*EXERCISE*. After finding "Where should I click to: Follow" in the data, write out its line and all following lines without change, up to and including the last one. Leave out pictures.

*DATASET RECORDS*.
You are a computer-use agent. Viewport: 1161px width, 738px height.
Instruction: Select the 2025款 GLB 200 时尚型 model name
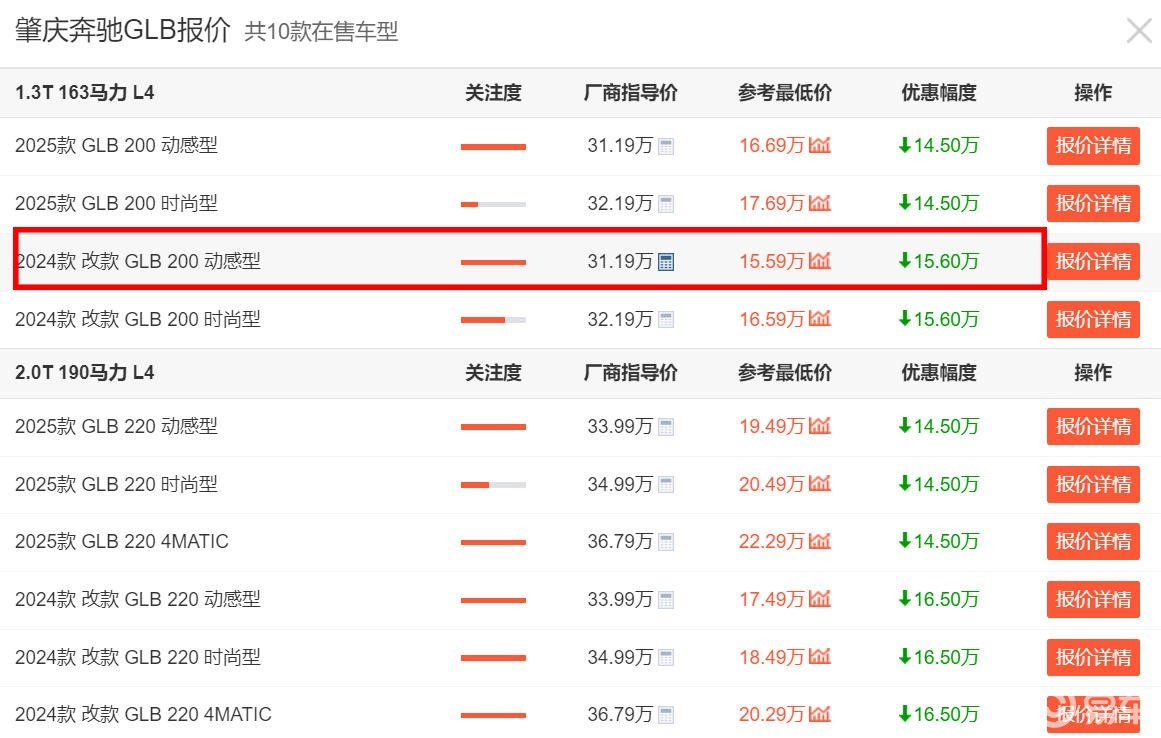[116, 204]
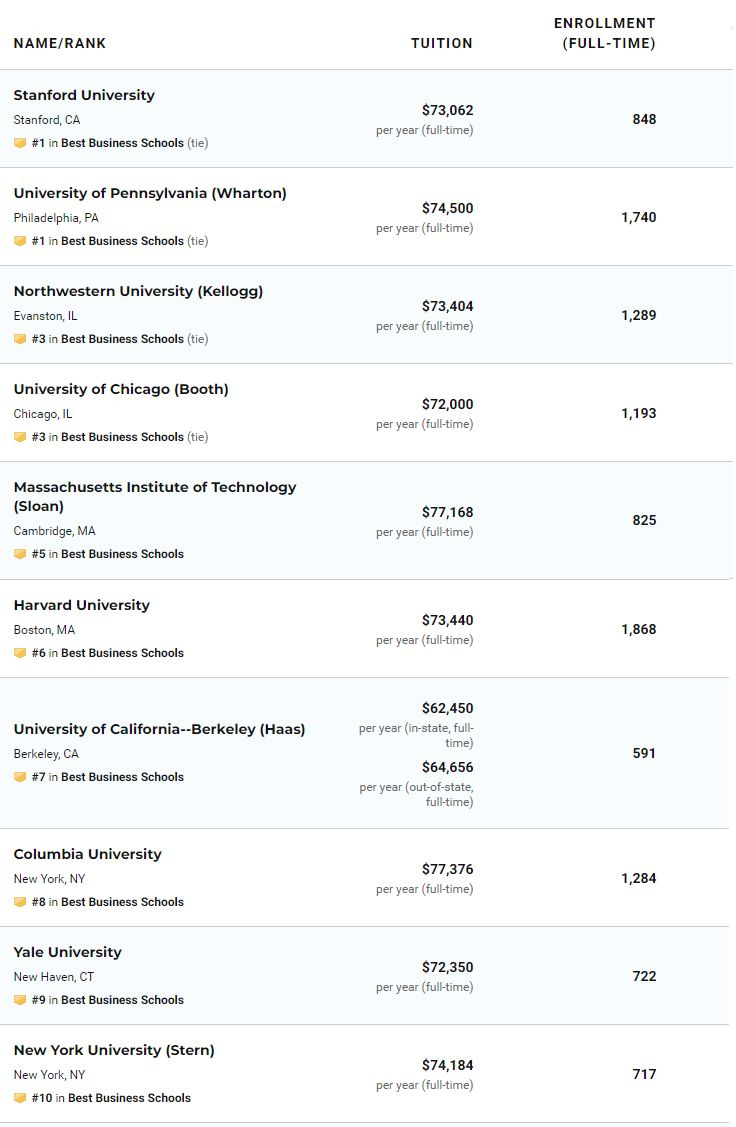736x1127 pixels.
Task: Open University of Pennsylvania (Wharton) page
Action: [150, 193]
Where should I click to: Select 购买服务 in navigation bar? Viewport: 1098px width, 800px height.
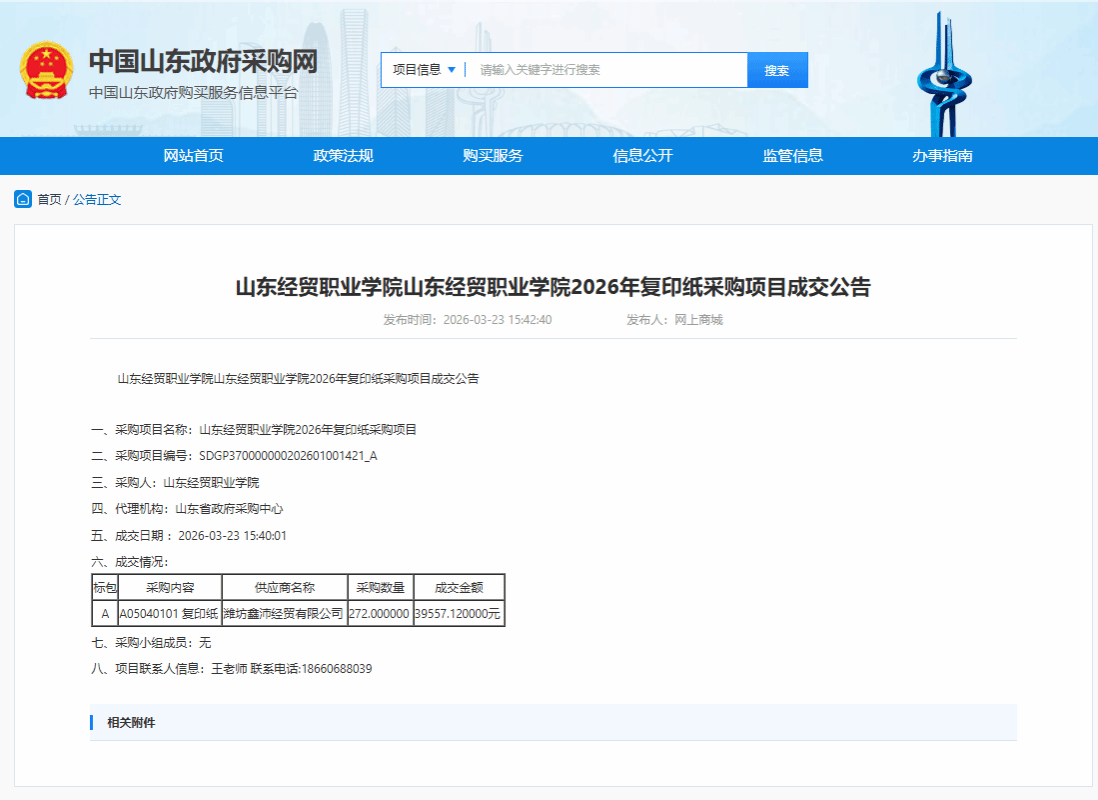493,156
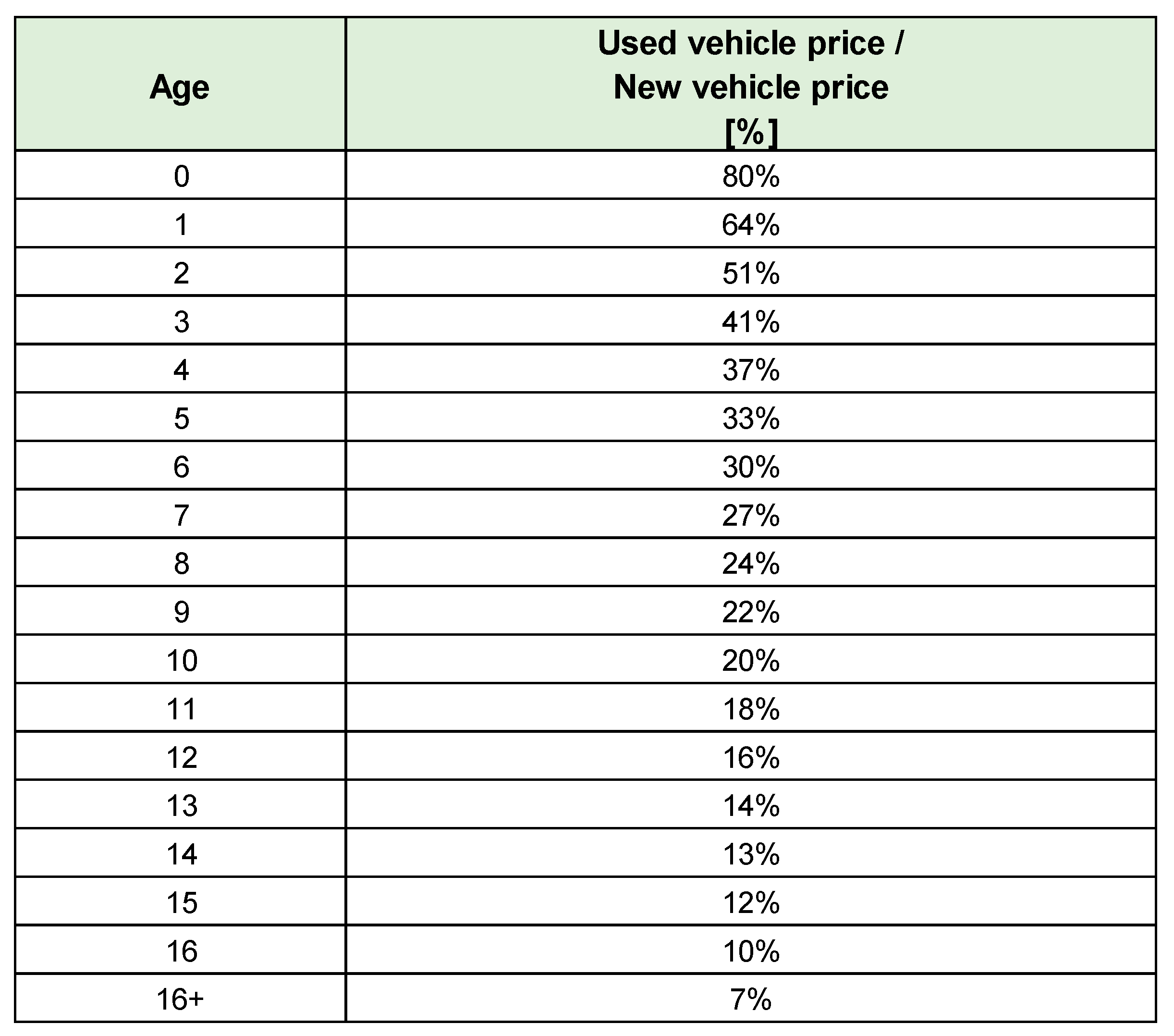Select the 41% cell
This screenshot has width=1174, height=1036.
coord(751,322)
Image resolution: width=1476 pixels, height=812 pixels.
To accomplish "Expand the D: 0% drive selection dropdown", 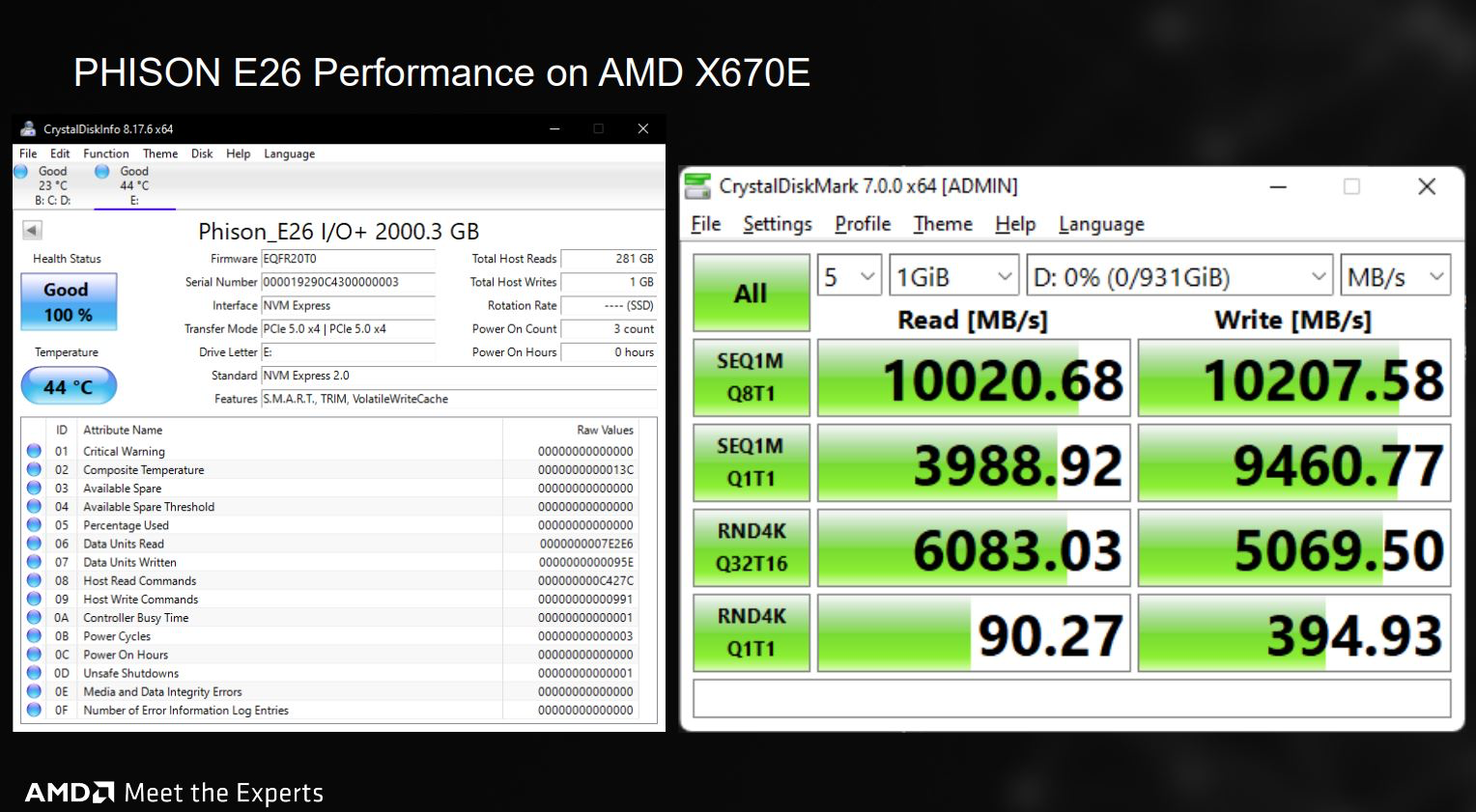I will 1179,278.
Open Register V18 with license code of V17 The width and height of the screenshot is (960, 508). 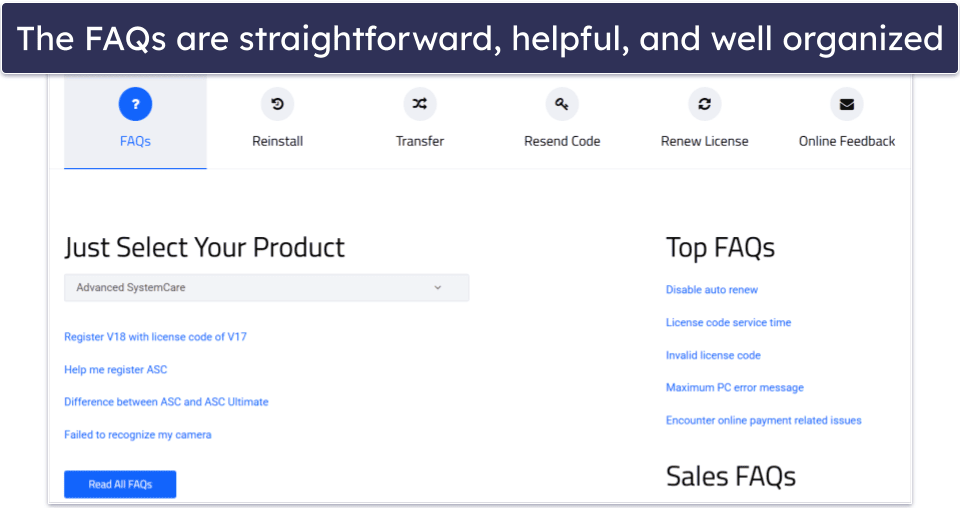pyautogui.click(x=156, y=337)
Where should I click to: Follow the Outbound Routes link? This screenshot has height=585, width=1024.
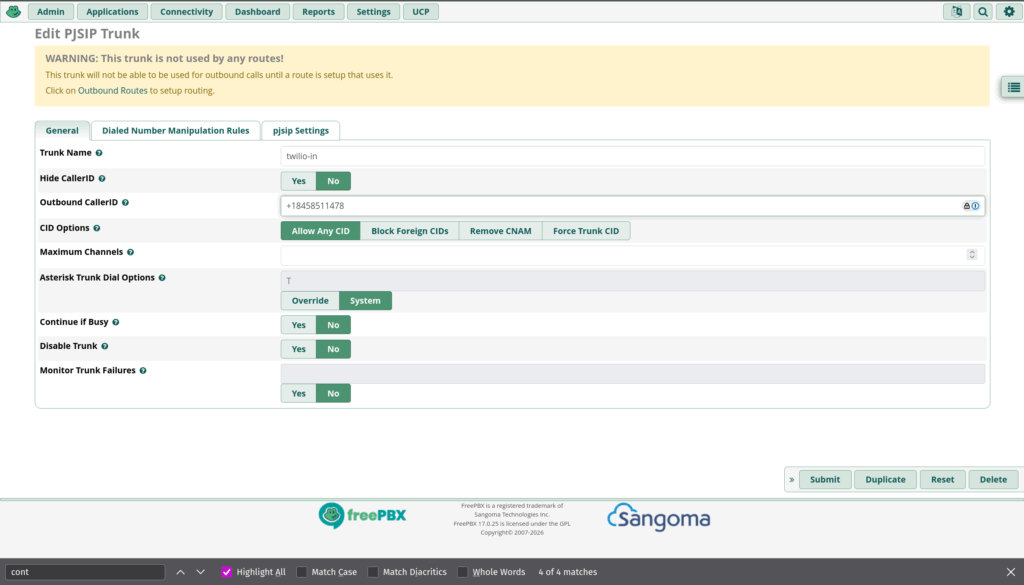[x=112, y=91]
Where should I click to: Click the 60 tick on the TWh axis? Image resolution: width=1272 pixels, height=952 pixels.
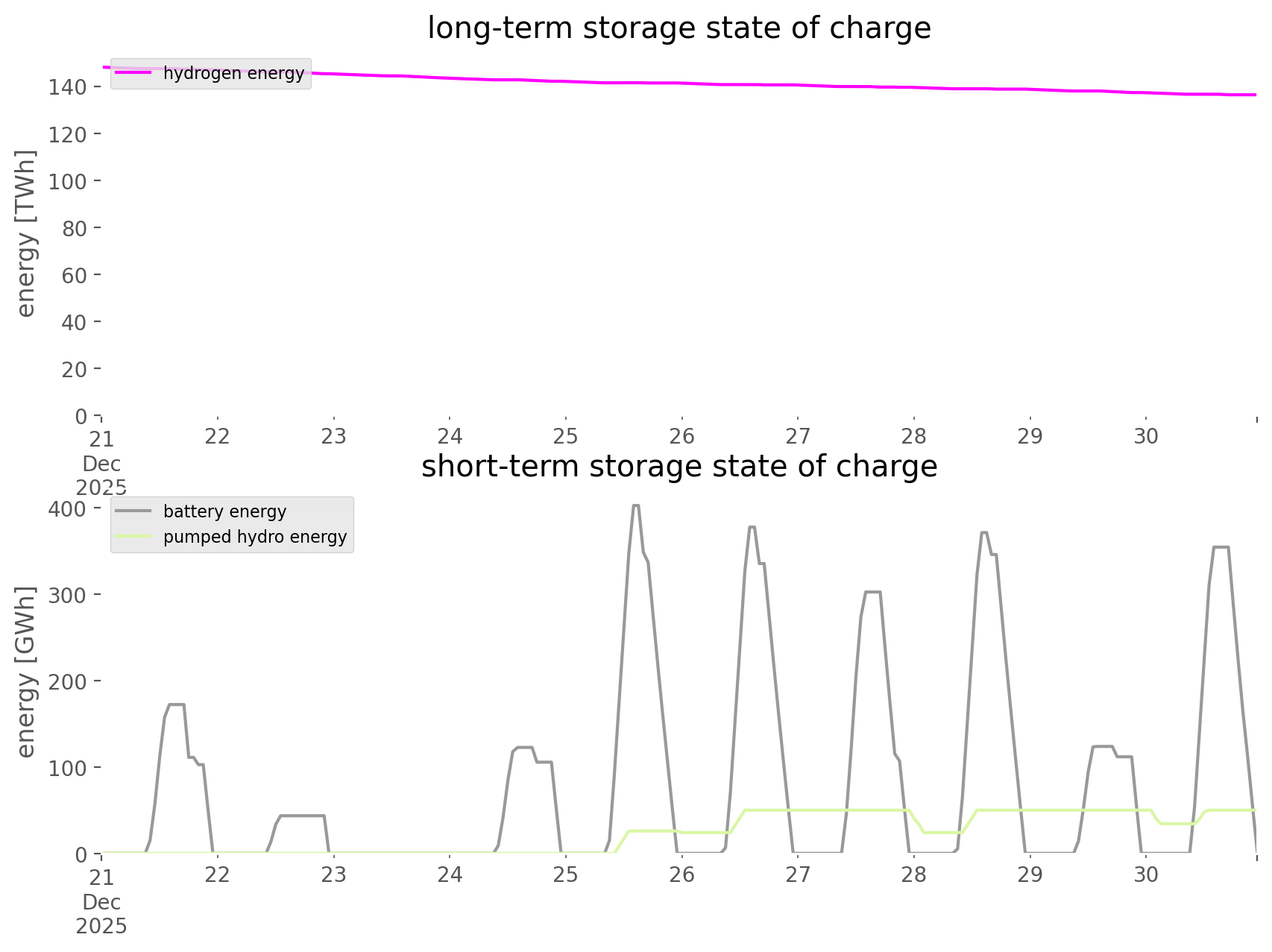click(74, 275)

*THE COMPLETED TASK*.
Where should I click to: Follow the Outbound Routes link? This screenshot has height=585, width=1024.
[x=112, y=91]
Where should I click to: Click the 60 tick on the TWh axis? Image resolution: width=1272 pixels, height=952 pixels.
click(74, 275)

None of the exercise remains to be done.